*Study questions*:
[a] Summarize the passage on Svenskfinland in two sentences.
[b] Output the part of the Svenskfinland passage starting with "Geographically there are" and going on through "- Åland (Ahvenanmaa).", word for word.

*Extracted text*:
━━━━━━━━━━━━━━━━

Geographically there are four traditional areas of Svenskfinland:
- Nyland (Uusimaa), that is, the northern coast of the Gulf of Finland, from Hangö (Hanko) to Pyttis (Pyhtää), including the capital Helsingfors (Helsinki);
- Southwest Finland, chiefly the region around Åbo (Turku), and especially Åboland;
- Coastal Ostrobothnia;
- Åland (Ahvenanmaa).

Institutionally the term can include institutions with a strong connection to the Swedish-speaking population of Finland, like the Swedish Assembly of Finland, Folkhälsan, Åbo Akademi University, Nyland Brigade and the Diocese of Borgå.

━━━━━━━━━━━━━━━━

*Data to examine*:

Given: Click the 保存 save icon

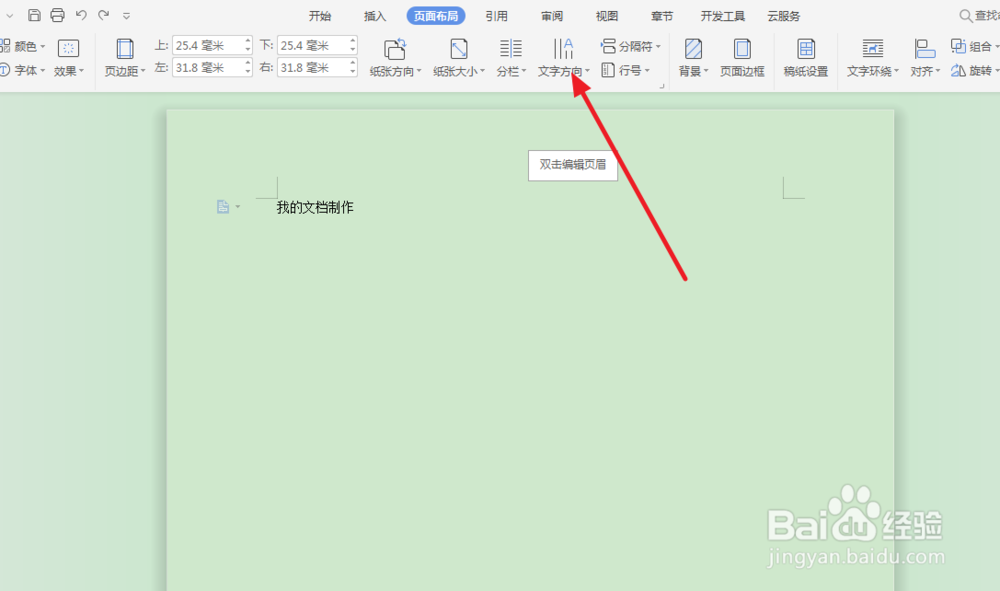Looking at the screenshot, I should pyautogui.click(x=34, y=15).
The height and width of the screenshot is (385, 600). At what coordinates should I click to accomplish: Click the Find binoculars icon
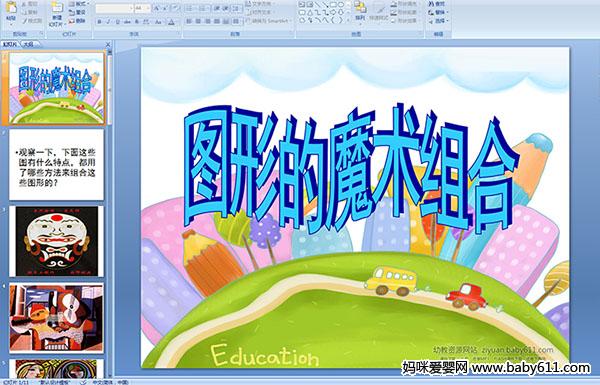pos(431,3)
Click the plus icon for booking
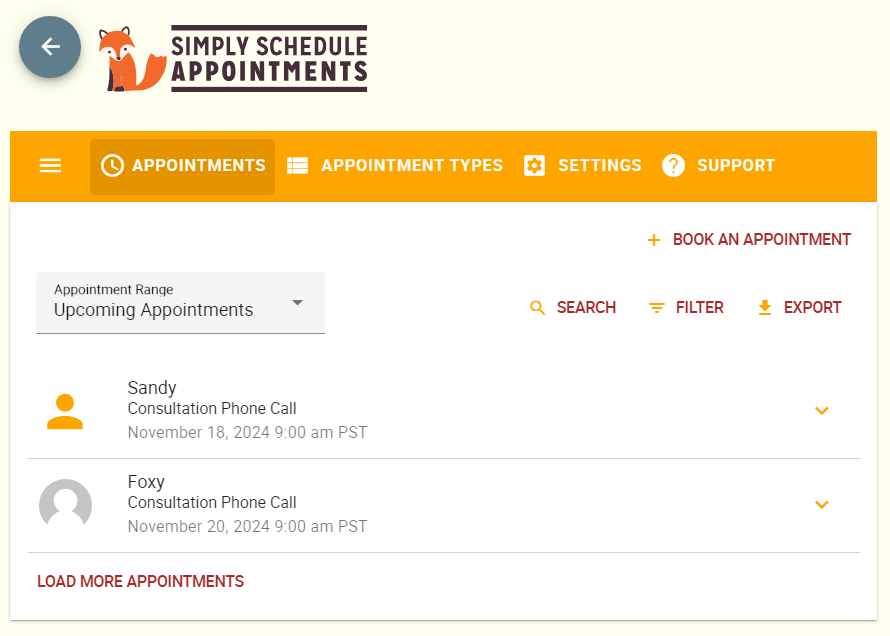The height and width of the screenshot is (636, 890). coord(654,240)
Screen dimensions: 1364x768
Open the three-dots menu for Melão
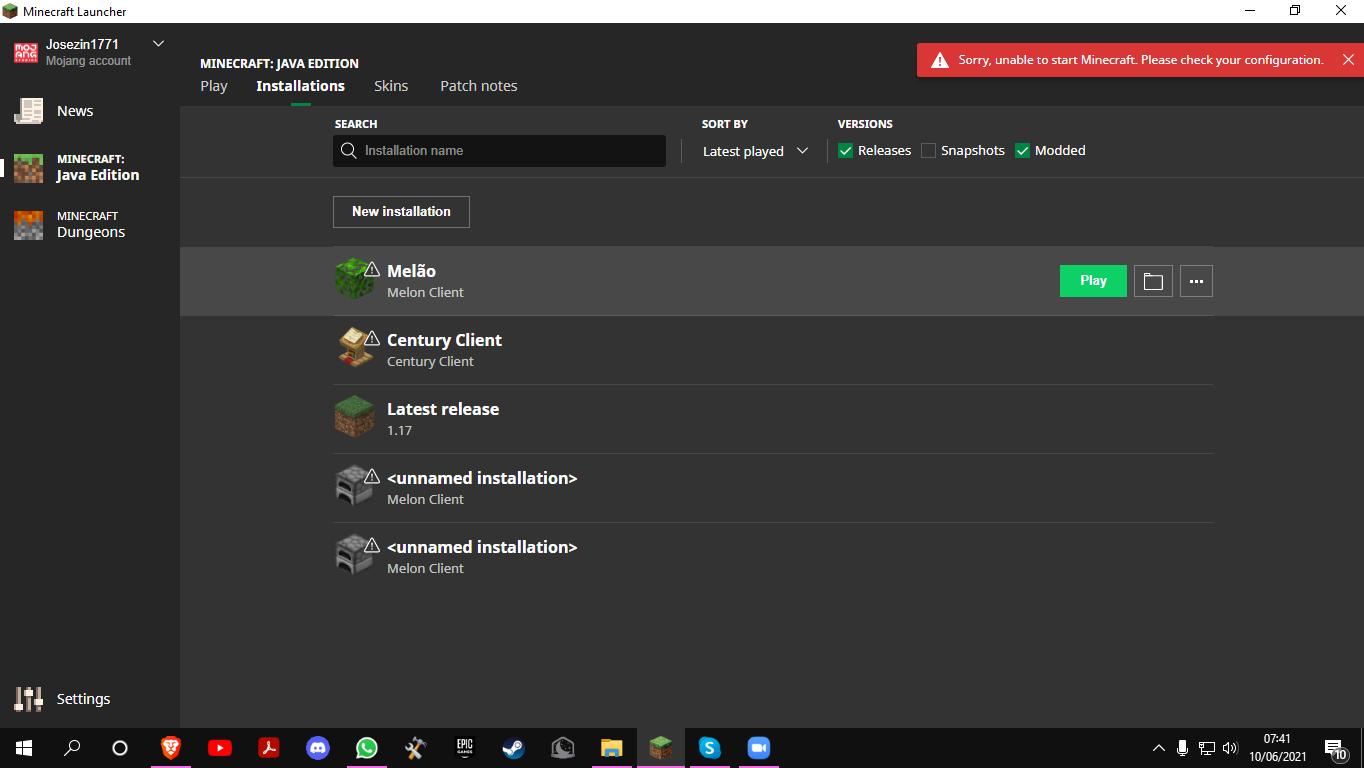point(1196,281)
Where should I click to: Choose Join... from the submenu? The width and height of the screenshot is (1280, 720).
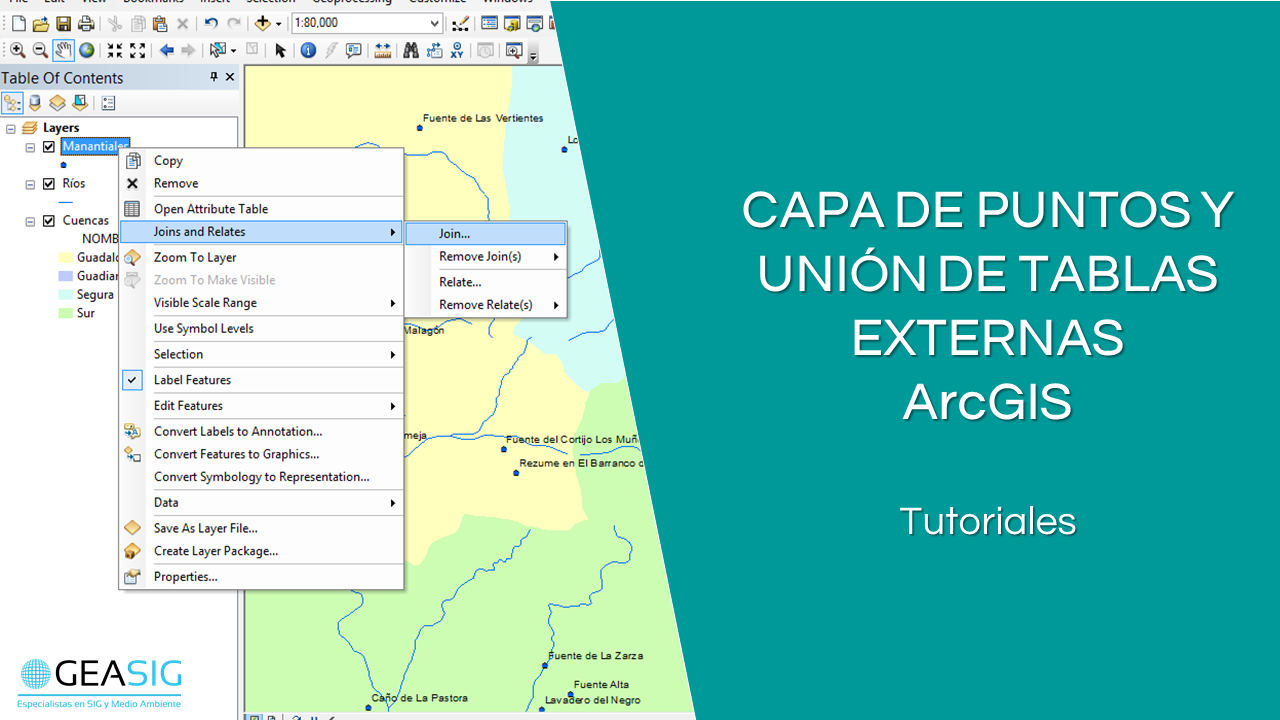[x=454, y=233]
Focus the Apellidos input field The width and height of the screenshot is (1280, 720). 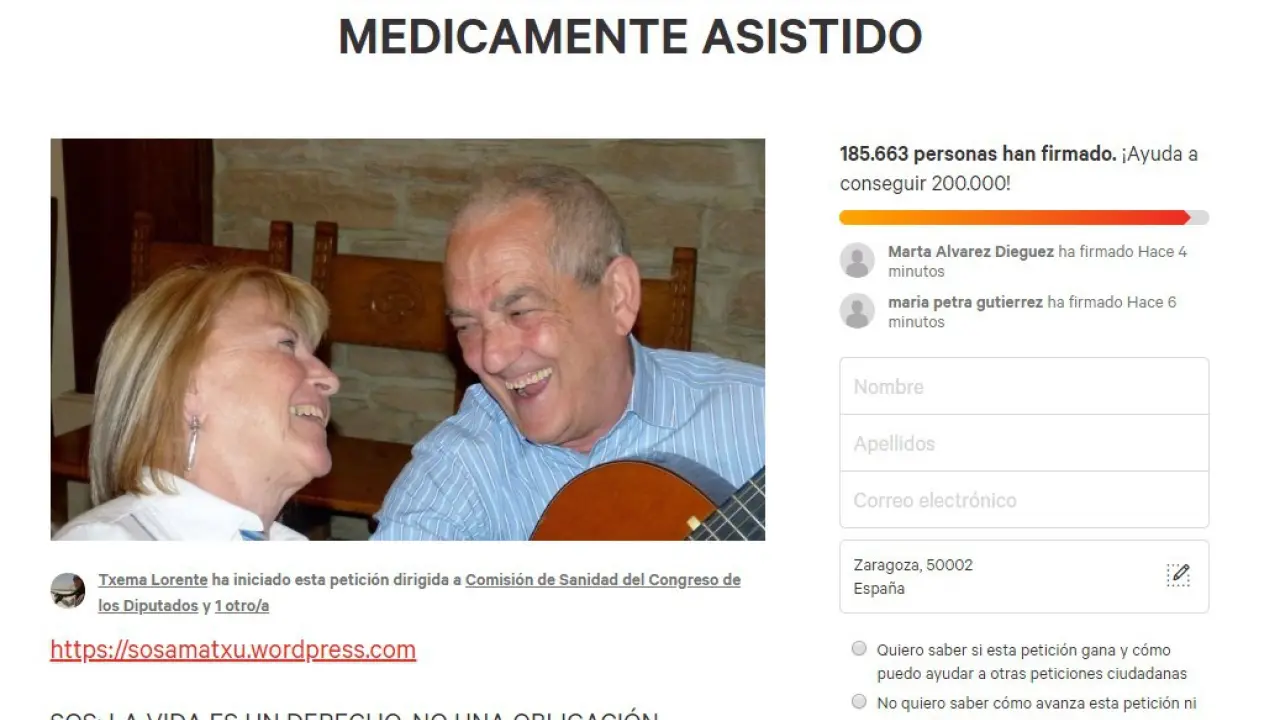coord(1024,443)
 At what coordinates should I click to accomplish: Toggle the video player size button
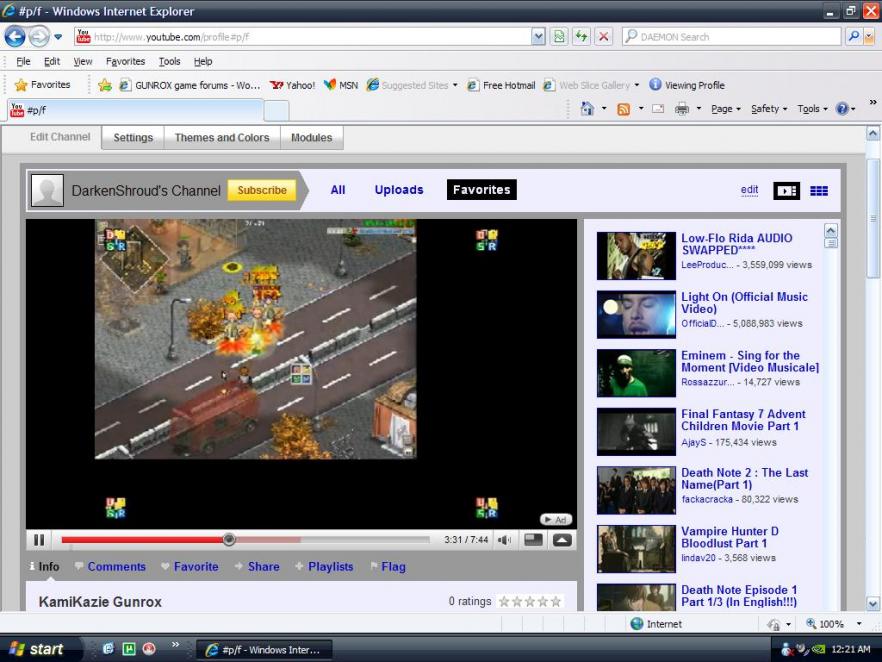(533, 540)
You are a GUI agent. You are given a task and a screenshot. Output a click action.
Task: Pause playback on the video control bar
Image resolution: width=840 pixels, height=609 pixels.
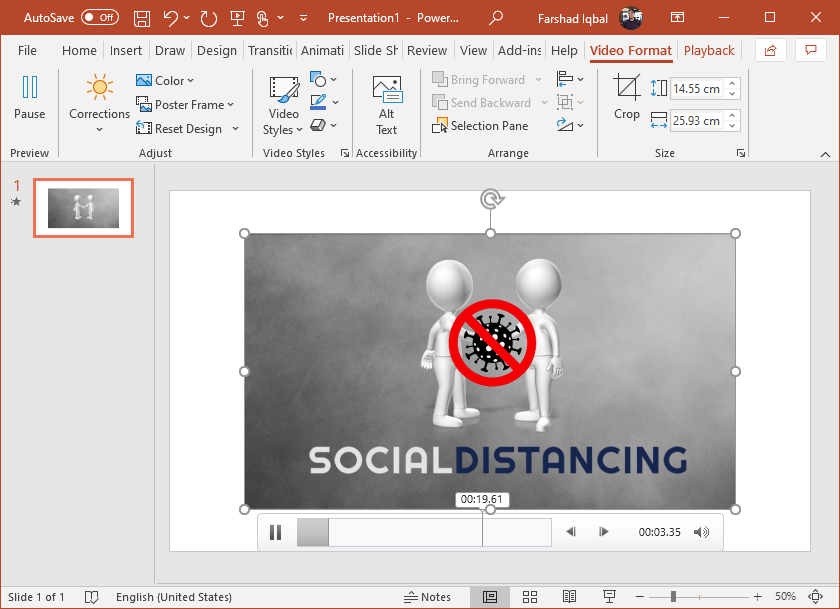(x=276, y=532)
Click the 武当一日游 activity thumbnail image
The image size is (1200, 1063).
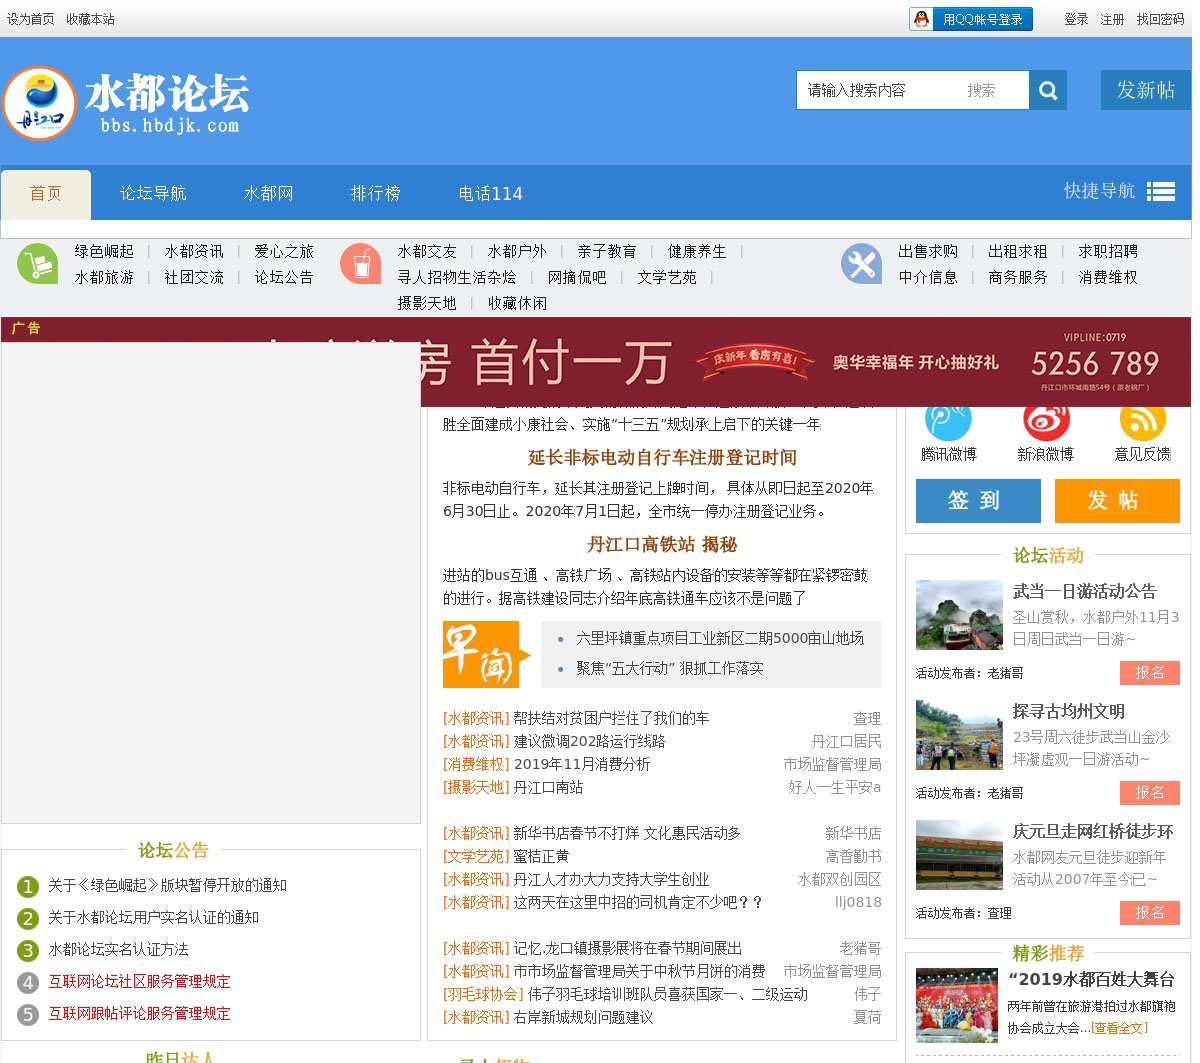(958, 615)
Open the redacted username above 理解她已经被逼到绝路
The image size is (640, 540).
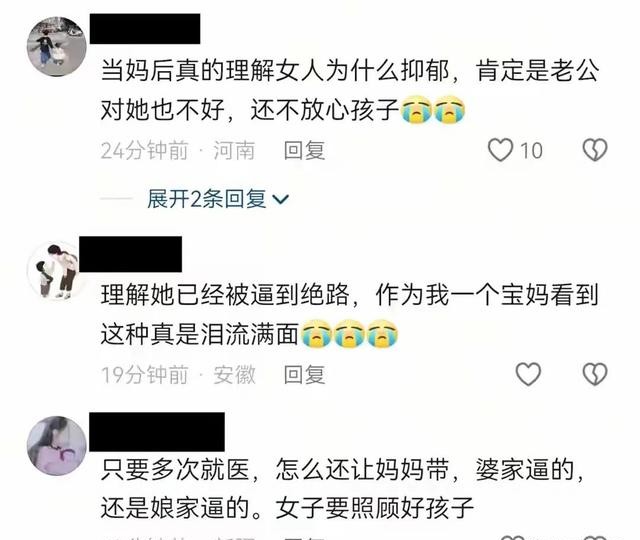coord(131,254)
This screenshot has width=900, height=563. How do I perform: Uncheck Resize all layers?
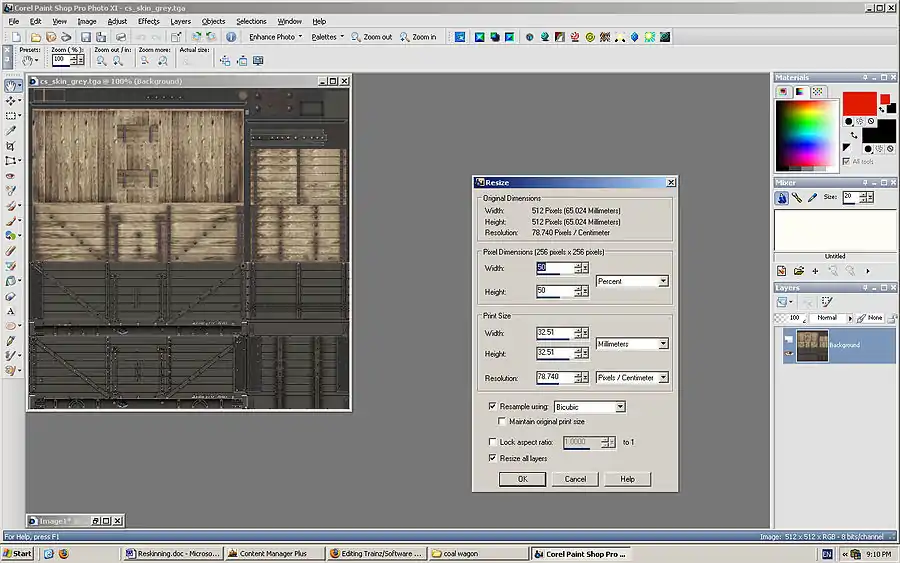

━━━━━━━━━━━━━━━━

*Activity answers*:
[a] Svenskfinland has four traditional geographic areas: Nyland (which includes the capital Helsingfors), Southwest Finland around Åbo, Coastal Ostrobothnia, and Åland. Institutionally, the term can also include institutions strongly connected to Finland's Swedish-speaking population, such as the Swedish Assembly of Finland, Folkhälsan and Åbo Akademi University.

[b]
Geographically there are four traditional areas of Svenskfinland:
- Nyland (Uusimaa), that is, the northern coast of the Gulf of Finland, from Hangö (Hanko) to Pyttis (Pyhtää), including the capital Helsingfors (Helsinki);
- Southwest Finland, chiefly the region around Åbo (Turku), and especially Åboland;
- Coastal Ostrobothnia;
- Åland (Ahvenanmaa).